Corrections Tax and Safety Tax
Perhaps some background is needed. In 2018 the state legislature in reaction to the continuing requests by counties for “Special Purpose Taxes” to fund their jails, enacted HB1263. The reason for requesting special purpose taxes was that the resultant tax need not be shared with the other shareholders. Extremely relevant, since most counties only get about 40-50% of the income off the normal income taxes. So otherwise, any available tax would have to be twice that actually required to fund the project.
HB 1263 did several things:
- It allowed the counties to put in place a Corrections and Renovation Tax (for jails only) of 0.20%. It had to be within the statutory limit of 2.5% of income tax overall. But, and most important, it need not be shared with the other shareholders.

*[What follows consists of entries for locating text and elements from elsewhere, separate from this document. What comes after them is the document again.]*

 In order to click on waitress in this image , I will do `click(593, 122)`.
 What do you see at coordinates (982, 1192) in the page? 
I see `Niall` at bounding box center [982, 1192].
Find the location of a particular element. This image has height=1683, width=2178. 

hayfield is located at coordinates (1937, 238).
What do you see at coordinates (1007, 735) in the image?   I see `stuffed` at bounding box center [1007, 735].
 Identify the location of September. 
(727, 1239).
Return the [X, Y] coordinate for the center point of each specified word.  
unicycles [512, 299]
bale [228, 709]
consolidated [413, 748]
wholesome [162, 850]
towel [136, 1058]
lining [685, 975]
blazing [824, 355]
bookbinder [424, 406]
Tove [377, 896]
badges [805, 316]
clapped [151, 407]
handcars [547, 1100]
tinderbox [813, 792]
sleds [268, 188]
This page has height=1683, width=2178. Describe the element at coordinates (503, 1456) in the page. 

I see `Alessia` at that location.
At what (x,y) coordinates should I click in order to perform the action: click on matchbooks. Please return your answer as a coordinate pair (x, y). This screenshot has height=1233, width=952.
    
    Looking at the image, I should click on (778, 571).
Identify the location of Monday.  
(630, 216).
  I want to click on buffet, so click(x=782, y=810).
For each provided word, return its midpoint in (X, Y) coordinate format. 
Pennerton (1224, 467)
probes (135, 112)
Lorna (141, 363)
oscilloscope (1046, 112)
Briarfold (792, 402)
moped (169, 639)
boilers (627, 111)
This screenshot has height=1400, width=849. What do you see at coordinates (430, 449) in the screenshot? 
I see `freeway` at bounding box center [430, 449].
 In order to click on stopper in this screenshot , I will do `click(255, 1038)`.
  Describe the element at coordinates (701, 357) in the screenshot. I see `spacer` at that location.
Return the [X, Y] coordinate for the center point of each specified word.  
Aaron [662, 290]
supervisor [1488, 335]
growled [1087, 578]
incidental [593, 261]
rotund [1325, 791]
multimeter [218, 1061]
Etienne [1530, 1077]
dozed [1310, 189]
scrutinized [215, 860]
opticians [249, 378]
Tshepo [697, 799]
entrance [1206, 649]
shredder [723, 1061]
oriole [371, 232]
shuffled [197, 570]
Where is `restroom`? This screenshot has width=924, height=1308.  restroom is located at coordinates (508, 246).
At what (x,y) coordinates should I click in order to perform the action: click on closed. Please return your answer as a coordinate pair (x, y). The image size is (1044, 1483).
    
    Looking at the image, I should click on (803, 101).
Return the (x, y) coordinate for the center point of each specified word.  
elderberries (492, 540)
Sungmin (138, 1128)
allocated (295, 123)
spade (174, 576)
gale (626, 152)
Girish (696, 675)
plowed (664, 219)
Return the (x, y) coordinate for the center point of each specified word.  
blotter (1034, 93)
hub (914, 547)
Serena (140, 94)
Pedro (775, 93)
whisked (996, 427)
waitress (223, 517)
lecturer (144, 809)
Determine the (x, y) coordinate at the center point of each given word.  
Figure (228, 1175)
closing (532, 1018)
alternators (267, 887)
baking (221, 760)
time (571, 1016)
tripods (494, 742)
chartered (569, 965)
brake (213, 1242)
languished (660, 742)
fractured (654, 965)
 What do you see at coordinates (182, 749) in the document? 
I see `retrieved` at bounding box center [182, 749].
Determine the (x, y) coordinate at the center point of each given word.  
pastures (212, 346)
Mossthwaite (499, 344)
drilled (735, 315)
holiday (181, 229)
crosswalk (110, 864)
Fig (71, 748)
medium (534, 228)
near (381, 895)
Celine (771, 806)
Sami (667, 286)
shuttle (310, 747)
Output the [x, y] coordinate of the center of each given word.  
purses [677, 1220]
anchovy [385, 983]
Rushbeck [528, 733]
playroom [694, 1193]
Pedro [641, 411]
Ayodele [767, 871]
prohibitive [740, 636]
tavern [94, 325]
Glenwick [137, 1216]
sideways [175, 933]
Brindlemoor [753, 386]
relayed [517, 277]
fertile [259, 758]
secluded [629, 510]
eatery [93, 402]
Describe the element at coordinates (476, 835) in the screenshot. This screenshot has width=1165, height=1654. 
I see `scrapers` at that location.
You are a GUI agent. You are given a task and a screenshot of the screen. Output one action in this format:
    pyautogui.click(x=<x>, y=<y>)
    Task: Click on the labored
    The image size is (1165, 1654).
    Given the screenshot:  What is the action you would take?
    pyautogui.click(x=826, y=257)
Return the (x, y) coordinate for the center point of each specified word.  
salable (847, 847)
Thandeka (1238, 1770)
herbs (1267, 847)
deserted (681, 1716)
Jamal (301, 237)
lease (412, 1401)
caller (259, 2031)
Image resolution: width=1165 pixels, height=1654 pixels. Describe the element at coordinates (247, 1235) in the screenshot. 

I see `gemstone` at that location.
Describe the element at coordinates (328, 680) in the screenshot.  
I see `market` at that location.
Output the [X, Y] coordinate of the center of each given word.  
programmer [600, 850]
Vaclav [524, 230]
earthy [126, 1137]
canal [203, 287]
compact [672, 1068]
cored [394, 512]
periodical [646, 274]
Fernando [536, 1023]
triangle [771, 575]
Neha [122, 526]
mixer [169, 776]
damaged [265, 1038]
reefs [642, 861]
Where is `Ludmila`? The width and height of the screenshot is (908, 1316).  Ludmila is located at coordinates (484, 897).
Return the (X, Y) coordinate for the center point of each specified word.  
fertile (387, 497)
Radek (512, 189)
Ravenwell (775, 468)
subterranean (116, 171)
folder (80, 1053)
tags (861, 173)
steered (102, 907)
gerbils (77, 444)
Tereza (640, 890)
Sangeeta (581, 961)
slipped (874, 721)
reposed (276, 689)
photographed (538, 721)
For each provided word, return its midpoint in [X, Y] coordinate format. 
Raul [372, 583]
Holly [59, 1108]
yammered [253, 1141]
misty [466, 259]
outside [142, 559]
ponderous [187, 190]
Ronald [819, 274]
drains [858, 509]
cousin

- It allowed the tax to be put in place by a simple ordinance of the county council
- It defined the time lines of when the ordinance would be activated and the time when the tax would be realized
- It required a study of the jail and the various options be done including a public hearing on the results.
- It did not allow for adjustments to the variances in county income tax generation vs. the need and cost of a jail that would result from the study. In simple terms the 0.20% did not generate enough annual income by itself. e. Some counties could generate as much as twenty million while others only three hundred thousand.
So, because of this lack of recognition in the law for the cost of the jail and its relevance to the income stream in various counties, counties are finding that the corrections tax is simply not enough annually.
Remember that the annual costs that will need covered for a new jail: is the bond repayment itself (comprised of construction and soft costs), operational increases (bigger building), staffing increases, and bond coverage.
So if the overall need annually is say two million dollars and the 0.20% generates $1.8 million, where does the county go to get this excess need of two hundred thousand? In almost every case, the option of a Safety Tax (Income tax). Of course, recognizing that this is a shared tax and thus the tax would have to be $400,000 (in most cases) to result in the county getting their share of $200,000. The biggest windfall goes to the largest community in the county.
An added problem in the safety tax is the need to get the majority of those receiving the tax to vote for it in the first place. The vote is distributed on a population that is represented by 100 votes. In most cases if the county votes for it and the largest community, it would pass. It is none the less a difficult political situation of raising a tax that is well beyond the correction’s tax, that simply needs support of the county council. The county’s share of the vote is the net after incorporated cities and towns are subtracted from the count.
If both taxes are activated prior to a serious undertaking of determining costs then the county (Corrections Tax) or shareholders (Safety Tax) can adjust either tax annually to get in line with the need. The DLGF has determined that both can be adjusted. I am a great proponent of getting at least the corrections tax in full going as soon as possible to minimize the bond and thus the interest for the sake of the taxpayers.
This all may seem confusing but without the support of the council and in many cases the largest income tax shareholder the jail cannot be funded.